• _Problem statement_: Should any entry hold a picture, omit that picture and copy the rest of the entry exactly.

• _Raw data_:
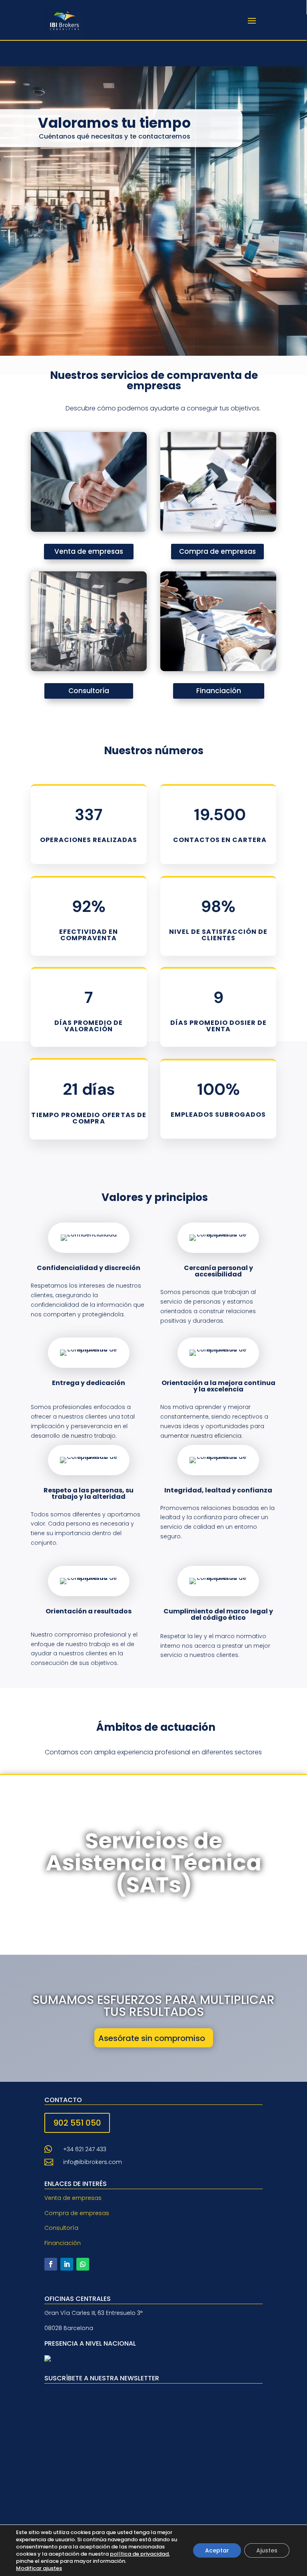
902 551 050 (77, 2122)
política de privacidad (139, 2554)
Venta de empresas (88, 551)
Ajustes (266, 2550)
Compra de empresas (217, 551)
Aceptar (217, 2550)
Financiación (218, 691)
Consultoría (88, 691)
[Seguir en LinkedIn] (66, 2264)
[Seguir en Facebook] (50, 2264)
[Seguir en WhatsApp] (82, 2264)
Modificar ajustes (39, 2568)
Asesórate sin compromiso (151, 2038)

• _Expected answer_:
902 551 050 (77, 2122)
política de privacidad (139, 2554)
Venta de empresas (88, 551)
Ajustes (266, 2550)
Compra de empresas (217, 551)
Aceptar (217, 2550)
Financiación (218, 691)
Consultoría (88, 691)
[Seguir en LinkedIn] (66, 2264)
[Seguir en Facebook] (50, 2264)
[Seguir en WhatsApp] (82, 2264)
Modificar ajustes (39, 2568)
Asesórate sin compromiso (151, 2038)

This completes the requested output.